Patients with a complete response (CR) or PR (including VGPR and mPR, where applicable) were classified as responders, and patients with stable disease (SD) or progressive disease (PD) as non-responders.

4.4. Statistical Analyses

Counts and percentages are reported for categorical variables, and means, standard deviations, medians and interquartile ranges for quantitative variables. Inter-observer and inter-method agreement for the classification of response were tested with the weighted Cohen’s κ coefficient and the 95% confidence interval (CI).

For inter-method agreement, cases of disagreement were solved by consensus.

Progressive disease, local and nodal relapse, metastases and the occurrence of a second malignancy were considered for EFS. For both EFS and OS, the follow-up time was calculated as the time elapsing from diagnosis to an event or death due to any cause, or latest follow-up.

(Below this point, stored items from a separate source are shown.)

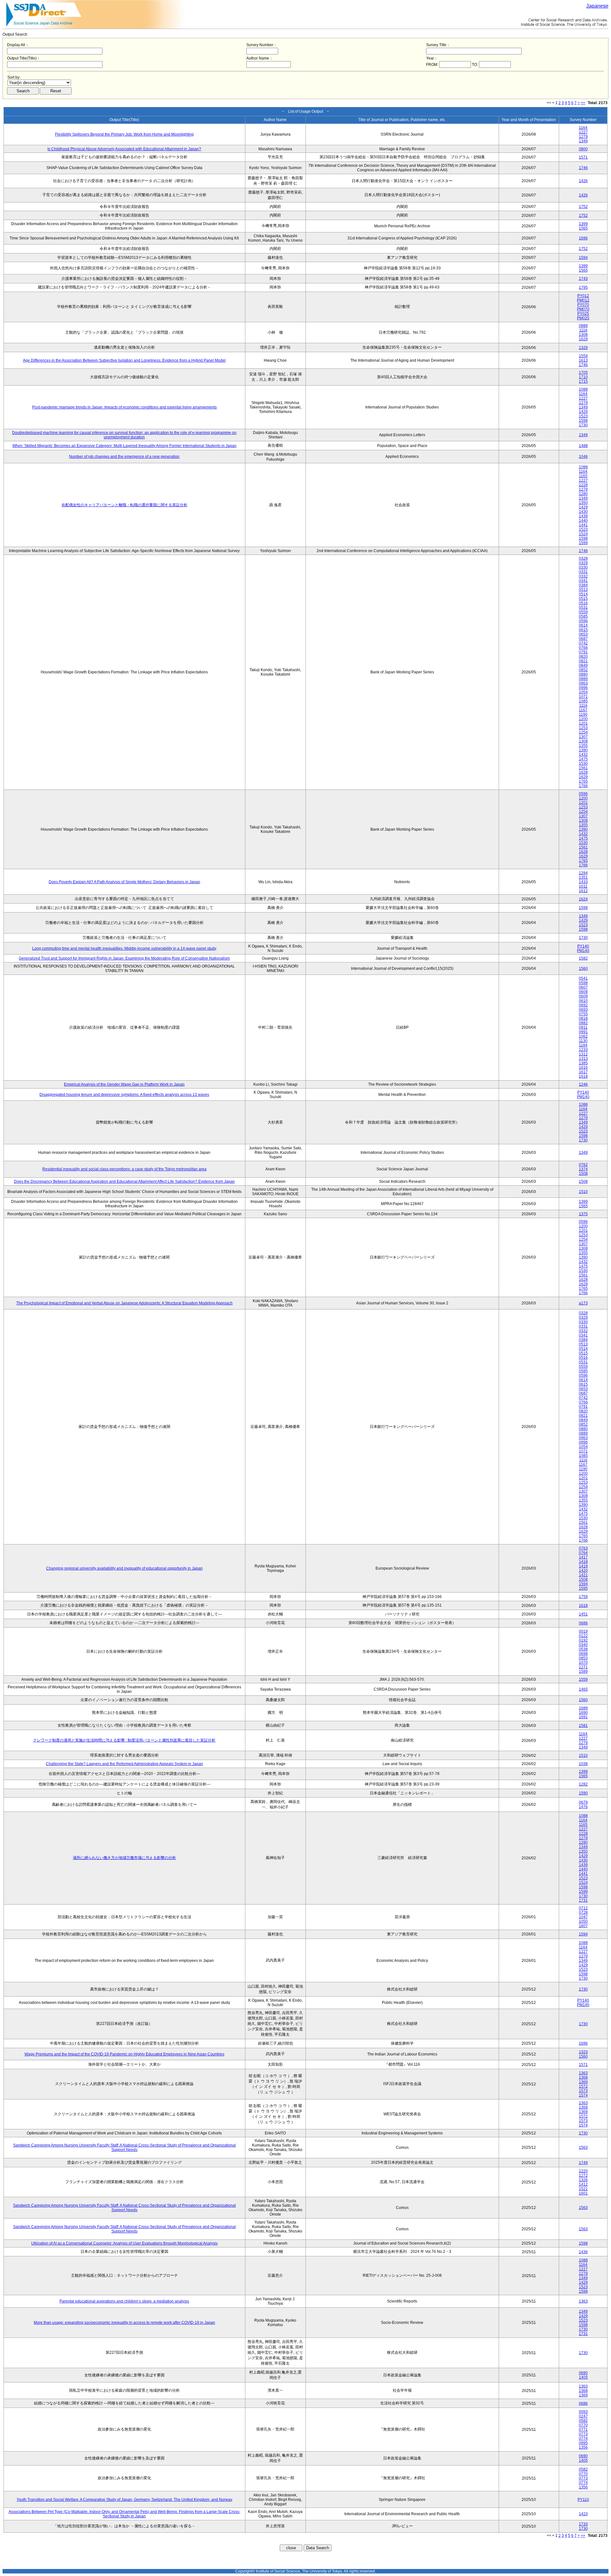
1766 (583, 786)
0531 (583, 607)
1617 (583, 1072)
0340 (583, 1645)
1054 (583, 692)
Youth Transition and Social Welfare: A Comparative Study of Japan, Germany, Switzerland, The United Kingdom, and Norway (124, 2499)
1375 (583, 1214)
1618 (583, 1076)
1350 (583, 502)
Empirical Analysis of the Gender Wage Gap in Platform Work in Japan (124, 1084)
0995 (583, 2443)
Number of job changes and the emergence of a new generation (124, 456)
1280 (583, 494)
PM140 (583, 950)
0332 (583, 576)
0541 (583, 978)
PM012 (583, 300)
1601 (583, 2193)
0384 (583, 585)
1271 (583, 1667)
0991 (583, 1032)
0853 (583, 1658)
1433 (583, 882)
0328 (583, 558)
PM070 (583, 309)
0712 (583, 1908)
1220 (583, 2171)
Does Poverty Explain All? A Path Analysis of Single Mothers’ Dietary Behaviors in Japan (124, 882)
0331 (583, 572)
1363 (583, 2073)
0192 (583, 1640)
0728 (583, 1912)
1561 (583, 768)
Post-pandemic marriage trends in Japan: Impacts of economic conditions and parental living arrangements (124, 407)
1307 (583, 736)
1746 (583, 168)
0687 (583, 638)
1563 (583, 2147)
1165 (583, 476)
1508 (583, 1173)
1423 (583, 2514)
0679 (583, 1802)
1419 (583, 1566)
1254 (583, 732)
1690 (583, 1712)
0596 (583, 621)
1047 (583, 1917)
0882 (583, 1023)
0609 (583, 996)
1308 (583, 334)
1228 (583, 485)
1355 (583, 745)
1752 (583, 206)
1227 (583, 132)
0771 (583, 2429)
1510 (583, 1191)
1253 (583, 728)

Patients with no event or death were censored at the time of their last reported contact. EFS and OS were estimated with the Kaplan–Meier method, and 5-year survival is reported with the 95% CI. The EFS and OS were compared between responders and non-responders using the log-rank test. The value of early radiological response in predicting EFS and OS was further assessed with a univariate Cox’s proportional hazards regression, in terms of both percentage changes in tumor size and classification of response (responders vs. non-responders).

A multivariate Cox’s regression analysis was also applied to investigate whether the predictive value of the radiological response changed after adding the following prognostic factors identified in the literature as potential confounders [2,32,33]: histology, age, tumor size at diagnosis, tumor site, and nodal status. Fisher’s test was also used to examine the association between these variables, and between each variable and tumor response.

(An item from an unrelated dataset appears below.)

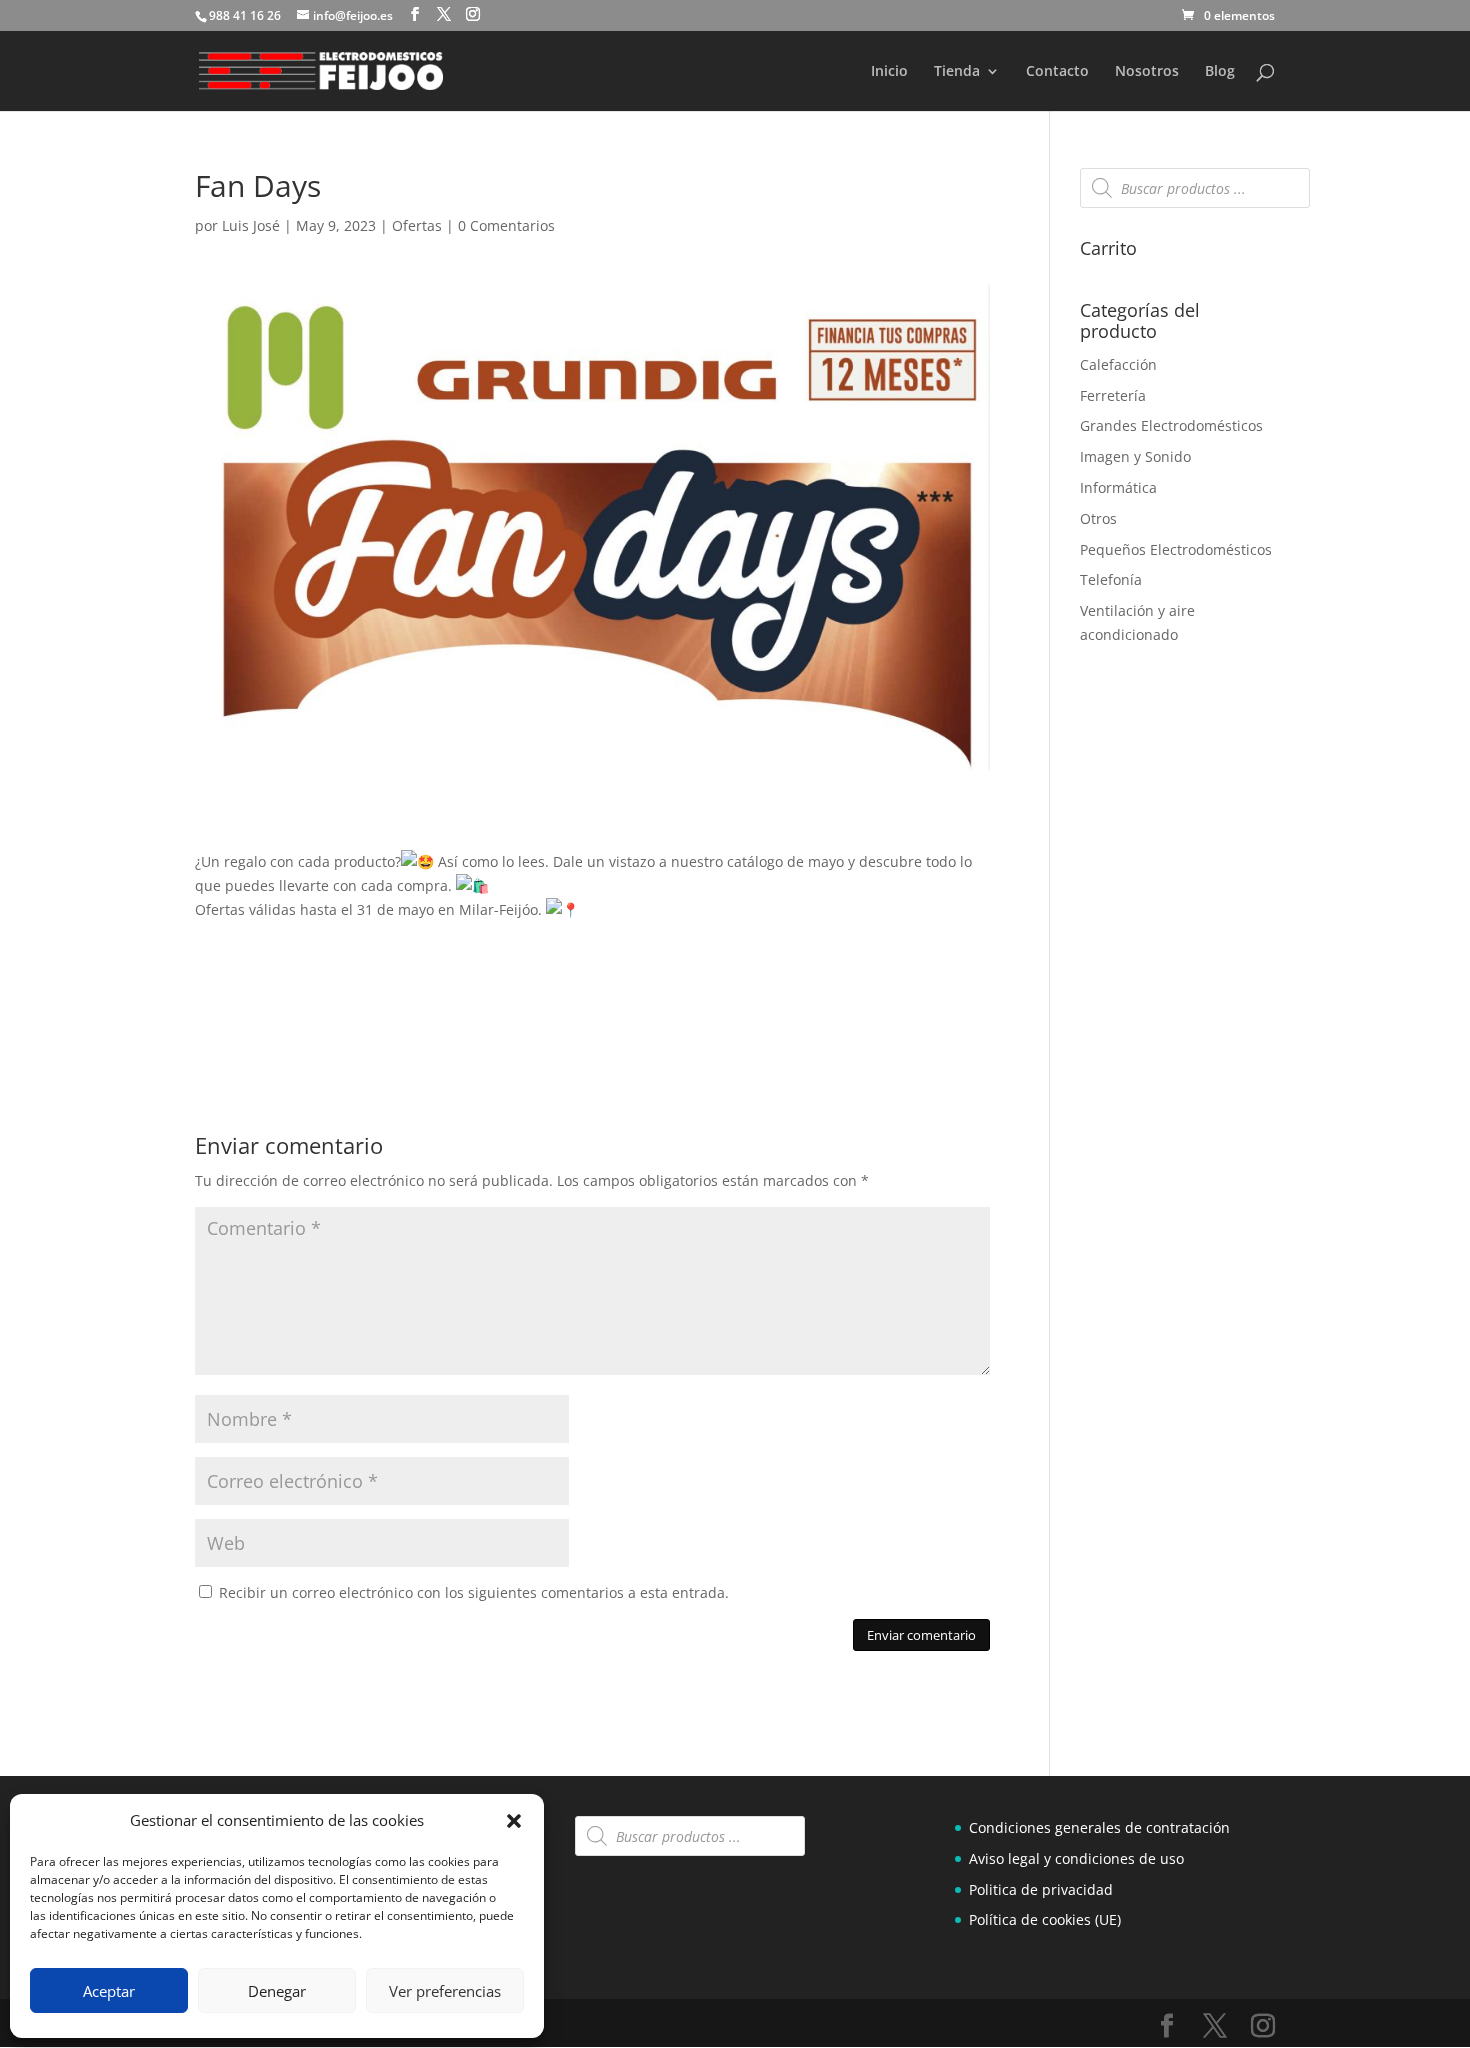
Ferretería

The results of the Cox’s regression are expressed as p-values and HRs with 95% CIs. The accuracy of the radiological response in predicting survival, in terms of percentage change in tumor size and response category, was tested with the c-statistic expressed by Uno’s concordance probability (Uno) and its standard error. A p-value < 0.05 was considered indicative of statistical significance. All statistical analyses were performed with SAS 9.4 (SAS Institute Inc., Cary, NC, USA).

5. Conclusions

In conclusion, early tumor response proved to be a significant prognostic factor for patients with RMS using all four radiological methods considered here, but the volumetric assessments showed the strongest association with EFS. The 3D-EpSSG and the 3D-Osirix were equivalent, so we recommend using the less time-consuming 3D-EpSSG criteria in clinical practice. Their application could drive changes in the choice of treatment for patients identified as non-responders.